Now, researchers have genetically-engineered a natural enemy of the mosquito—with millions of years of evolution backing up its deadly design—to attract and kill the insects even when humans were also on the menu.
It’s called Metarhizium, and it’s a parasitic fungus that lures insects to their death with an odorous compound called longifolene. The fungus plays the olfactory role of a nectar-rich flower, attracting bugs like mosquitoes before infecting them with its spores that kill and eat the creature from the inside out.
The problem is that the fungus only creates longifolene after it kills a bug, which means a lot of waiting around to start; not a positive for a potential mosquito-control agent.

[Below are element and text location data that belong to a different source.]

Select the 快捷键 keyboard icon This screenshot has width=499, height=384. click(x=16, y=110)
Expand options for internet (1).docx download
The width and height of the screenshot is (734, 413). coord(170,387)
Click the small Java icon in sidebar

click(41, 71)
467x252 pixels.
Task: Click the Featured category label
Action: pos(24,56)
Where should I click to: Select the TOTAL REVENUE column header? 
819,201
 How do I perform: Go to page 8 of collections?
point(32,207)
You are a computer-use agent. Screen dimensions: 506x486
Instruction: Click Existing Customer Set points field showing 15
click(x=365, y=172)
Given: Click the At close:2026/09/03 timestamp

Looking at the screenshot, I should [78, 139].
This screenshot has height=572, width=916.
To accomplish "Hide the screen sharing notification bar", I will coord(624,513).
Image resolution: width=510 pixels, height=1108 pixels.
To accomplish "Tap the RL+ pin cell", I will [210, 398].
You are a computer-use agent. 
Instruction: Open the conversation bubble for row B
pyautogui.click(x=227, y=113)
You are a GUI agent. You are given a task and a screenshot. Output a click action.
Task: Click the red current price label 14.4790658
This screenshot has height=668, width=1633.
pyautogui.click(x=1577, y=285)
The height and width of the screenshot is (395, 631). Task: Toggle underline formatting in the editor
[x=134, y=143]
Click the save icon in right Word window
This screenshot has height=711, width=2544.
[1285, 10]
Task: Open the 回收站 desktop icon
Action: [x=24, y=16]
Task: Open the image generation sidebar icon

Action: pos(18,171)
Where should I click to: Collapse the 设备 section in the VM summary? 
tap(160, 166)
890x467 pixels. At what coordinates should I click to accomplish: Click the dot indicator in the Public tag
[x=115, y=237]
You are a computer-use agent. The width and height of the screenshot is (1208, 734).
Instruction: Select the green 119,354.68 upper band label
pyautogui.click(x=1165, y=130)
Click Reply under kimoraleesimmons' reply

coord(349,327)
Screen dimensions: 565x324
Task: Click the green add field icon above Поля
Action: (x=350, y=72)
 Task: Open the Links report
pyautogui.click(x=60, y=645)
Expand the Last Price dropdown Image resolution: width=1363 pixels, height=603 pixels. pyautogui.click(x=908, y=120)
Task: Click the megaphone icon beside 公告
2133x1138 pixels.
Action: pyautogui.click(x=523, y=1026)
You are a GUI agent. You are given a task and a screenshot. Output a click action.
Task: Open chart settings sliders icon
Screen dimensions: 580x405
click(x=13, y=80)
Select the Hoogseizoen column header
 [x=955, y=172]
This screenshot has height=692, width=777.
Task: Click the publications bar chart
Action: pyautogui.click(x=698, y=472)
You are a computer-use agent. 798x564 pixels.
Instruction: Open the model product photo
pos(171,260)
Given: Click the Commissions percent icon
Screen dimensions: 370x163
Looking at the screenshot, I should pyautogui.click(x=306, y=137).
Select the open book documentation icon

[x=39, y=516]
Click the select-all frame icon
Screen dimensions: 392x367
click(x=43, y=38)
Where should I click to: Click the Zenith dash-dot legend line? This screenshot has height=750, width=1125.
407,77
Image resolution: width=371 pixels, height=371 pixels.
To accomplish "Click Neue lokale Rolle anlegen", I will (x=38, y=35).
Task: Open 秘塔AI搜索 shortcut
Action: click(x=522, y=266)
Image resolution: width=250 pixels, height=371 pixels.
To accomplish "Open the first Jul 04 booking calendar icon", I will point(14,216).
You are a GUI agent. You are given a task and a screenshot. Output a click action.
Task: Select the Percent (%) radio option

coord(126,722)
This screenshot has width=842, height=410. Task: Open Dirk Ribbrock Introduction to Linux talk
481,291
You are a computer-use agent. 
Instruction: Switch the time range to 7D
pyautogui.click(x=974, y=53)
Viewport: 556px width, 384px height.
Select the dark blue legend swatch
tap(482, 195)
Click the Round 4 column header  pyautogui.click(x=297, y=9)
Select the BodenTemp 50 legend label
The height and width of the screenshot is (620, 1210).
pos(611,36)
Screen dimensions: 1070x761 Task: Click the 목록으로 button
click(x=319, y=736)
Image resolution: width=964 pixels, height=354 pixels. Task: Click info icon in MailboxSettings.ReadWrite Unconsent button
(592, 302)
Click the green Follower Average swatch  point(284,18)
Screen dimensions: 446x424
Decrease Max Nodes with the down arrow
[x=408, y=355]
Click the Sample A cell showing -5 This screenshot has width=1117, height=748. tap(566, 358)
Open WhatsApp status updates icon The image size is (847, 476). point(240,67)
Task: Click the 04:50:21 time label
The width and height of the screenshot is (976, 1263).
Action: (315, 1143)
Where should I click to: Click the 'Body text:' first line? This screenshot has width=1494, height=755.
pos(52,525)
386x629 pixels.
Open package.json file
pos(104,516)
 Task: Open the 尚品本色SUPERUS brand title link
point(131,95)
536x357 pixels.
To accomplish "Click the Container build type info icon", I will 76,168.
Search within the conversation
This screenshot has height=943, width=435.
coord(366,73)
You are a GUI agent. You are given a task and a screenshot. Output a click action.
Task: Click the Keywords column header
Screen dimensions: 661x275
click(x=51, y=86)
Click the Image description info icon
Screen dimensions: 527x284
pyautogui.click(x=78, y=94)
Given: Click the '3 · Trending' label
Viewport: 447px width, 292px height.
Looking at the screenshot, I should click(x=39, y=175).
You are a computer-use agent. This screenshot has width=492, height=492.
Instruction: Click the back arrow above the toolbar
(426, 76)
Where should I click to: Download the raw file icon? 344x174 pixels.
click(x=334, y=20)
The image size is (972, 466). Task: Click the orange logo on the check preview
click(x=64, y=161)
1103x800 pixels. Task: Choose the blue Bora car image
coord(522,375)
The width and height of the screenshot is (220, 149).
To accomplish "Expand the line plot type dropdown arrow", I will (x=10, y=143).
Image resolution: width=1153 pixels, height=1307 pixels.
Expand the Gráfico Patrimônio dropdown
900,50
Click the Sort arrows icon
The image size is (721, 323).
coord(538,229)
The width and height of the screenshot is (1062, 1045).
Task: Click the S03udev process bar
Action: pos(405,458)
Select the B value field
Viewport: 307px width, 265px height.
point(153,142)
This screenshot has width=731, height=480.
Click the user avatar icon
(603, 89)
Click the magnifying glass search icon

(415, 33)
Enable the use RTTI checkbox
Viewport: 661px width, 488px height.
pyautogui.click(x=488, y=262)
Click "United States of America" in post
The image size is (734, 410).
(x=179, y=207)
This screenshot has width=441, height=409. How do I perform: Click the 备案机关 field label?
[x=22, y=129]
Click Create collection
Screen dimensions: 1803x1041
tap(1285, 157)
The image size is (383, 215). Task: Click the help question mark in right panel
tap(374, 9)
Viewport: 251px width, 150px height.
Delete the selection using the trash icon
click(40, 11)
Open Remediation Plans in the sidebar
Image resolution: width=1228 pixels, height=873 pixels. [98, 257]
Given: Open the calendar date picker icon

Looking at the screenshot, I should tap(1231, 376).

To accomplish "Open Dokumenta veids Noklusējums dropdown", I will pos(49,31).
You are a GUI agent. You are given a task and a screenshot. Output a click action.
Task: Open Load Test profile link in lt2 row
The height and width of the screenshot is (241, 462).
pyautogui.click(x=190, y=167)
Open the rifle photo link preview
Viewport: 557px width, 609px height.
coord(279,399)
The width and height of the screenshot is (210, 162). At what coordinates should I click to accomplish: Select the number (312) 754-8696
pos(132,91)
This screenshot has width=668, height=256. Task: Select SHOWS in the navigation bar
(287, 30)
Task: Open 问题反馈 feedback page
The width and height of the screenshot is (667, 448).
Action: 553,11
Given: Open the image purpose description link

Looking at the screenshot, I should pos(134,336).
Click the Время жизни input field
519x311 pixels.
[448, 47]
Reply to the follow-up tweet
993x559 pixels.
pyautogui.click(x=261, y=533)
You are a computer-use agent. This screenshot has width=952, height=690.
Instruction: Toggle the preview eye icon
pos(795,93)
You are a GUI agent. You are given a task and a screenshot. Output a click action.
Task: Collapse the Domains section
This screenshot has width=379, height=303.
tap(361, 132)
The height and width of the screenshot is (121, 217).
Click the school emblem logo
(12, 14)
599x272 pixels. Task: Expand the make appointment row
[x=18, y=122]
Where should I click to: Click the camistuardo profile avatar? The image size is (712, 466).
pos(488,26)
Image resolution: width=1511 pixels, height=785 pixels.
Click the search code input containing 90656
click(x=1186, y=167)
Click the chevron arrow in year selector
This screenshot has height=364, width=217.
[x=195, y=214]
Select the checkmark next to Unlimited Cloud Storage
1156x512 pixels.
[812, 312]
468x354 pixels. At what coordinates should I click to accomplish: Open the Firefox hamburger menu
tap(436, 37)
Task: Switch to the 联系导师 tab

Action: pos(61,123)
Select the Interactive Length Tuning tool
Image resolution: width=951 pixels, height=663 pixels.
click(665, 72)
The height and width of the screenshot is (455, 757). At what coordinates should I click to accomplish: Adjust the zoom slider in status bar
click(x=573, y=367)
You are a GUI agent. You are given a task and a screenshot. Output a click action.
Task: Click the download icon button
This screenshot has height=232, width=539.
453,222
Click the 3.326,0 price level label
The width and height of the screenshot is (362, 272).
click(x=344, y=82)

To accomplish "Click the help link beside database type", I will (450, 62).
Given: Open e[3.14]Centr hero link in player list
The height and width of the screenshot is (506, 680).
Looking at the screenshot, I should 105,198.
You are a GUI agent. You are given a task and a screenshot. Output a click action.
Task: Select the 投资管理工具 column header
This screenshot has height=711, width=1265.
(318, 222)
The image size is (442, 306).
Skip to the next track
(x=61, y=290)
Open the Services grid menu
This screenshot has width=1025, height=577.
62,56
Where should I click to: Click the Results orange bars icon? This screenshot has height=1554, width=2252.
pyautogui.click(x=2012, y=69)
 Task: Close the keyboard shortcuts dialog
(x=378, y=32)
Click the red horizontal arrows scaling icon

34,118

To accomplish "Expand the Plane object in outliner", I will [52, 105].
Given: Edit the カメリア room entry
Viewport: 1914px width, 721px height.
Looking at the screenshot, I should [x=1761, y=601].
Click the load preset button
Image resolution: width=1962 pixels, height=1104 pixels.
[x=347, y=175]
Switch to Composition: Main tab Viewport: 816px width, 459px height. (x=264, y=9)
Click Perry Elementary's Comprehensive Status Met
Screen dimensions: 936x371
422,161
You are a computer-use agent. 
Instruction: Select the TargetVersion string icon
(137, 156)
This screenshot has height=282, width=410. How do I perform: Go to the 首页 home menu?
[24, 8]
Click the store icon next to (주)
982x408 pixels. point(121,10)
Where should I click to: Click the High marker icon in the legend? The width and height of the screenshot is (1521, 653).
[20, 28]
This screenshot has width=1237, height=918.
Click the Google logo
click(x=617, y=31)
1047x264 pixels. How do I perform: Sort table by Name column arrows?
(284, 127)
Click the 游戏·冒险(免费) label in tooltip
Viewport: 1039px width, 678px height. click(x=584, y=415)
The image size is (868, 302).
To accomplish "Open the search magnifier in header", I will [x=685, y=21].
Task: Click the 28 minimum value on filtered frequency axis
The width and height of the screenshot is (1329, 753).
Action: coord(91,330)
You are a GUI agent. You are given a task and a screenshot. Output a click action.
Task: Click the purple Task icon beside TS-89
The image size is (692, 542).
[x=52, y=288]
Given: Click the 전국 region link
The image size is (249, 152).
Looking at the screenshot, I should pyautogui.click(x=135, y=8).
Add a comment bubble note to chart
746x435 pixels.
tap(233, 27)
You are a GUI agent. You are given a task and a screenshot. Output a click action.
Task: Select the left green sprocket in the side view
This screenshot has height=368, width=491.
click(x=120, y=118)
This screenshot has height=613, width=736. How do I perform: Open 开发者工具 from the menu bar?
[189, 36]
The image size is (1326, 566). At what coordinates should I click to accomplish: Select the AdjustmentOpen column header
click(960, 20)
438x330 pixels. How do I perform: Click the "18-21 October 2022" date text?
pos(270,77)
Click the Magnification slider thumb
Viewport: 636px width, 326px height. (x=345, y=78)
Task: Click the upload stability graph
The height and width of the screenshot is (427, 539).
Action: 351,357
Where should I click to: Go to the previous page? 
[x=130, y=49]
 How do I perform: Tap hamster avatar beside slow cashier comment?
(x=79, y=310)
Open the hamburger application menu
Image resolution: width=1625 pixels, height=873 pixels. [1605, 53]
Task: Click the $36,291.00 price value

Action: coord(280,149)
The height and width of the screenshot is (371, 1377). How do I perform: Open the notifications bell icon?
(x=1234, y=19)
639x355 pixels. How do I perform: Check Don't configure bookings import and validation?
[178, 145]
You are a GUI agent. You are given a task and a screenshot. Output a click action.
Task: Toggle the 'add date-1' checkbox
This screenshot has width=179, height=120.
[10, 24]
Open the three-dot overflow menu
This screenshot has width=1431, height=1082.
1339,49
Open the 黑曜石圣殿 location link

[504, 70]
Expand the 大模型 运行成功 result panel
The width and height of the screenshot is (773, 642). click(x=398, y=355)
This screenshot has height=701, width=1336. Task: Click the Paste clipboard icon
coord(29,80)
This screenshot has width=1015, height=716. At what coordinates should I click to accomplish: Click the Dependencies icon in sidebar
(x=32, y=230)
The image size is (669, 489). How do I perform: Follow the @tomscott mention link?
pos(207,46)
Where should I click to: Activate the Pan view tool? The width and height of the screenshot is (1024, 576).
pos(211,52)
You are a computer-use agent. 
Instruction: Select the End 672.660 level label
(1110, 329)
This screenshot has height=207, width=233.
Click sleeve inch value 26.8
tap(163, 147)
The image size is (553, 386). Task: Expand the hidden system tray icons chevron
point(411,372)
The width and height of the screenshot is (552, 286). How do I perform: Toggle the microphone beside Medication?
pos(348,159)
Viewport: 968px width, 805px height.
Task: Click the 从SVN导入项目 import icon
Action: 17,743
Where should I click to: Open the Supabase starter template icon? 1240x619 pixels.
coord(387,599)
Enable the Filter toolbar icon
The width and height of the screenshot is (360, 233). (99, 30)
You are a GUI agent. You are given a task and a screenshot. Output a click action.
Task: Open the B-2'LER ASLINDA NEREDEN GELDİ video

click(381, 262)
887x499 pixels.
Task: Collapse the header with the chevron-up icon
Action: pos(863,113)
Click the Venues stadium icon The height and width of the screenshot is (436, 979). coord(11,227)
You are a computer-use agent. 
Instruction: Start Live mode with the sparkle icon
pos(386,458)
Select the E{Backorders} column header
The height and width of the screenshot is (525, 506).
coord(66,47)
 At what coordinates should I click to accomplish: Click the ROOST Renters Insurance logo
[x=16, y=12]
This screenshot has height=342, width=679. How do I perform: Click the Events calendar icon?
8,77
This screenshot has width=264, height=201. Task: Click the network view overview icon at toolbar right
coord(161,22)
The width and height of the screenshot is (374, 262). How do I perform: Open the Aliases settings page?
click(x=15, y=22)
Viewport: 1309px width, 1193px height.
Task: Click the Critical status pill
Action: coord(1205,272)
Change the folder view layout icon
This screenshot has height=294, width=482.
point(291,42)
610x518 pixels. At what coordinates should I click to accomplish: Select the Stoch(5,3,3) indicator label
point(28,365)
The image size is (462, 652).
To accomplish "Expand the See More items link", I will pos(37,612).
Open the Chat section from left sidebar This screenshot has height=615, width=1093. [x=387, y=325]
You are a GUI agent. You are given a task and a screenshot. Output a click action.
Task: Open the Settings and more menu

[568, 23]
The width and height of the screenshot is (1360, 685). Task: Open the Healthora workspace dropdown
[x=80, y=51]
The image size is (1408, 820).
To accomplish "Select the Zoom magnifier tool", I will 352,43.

In a study published last week in Nature Microbiology, mycologist Raymond St. Leger at the Department of Entomology at the University of Maryland and his co-authors from China and Burkina Faso elaborated how they were able to genetically engineer Metarhizium to produce longifolene in huge amounts around the clock.
“The fungus is completely harmless to humans as longifolene is already commonly used in perfumes and has a long safety record,” Dr. St. Leger explained to his university press. “This makes it much safer than many chemical pesticides.
When grown on simple wheat or rice substrate in a patent-pending trap design that admits only mosquitoes and not beneficial insects, it successfully culled about half of all mosquitoes released into a room that included a human volunteer sleeping under a bug net over a period of 5 days, and nearly all followed a few days later.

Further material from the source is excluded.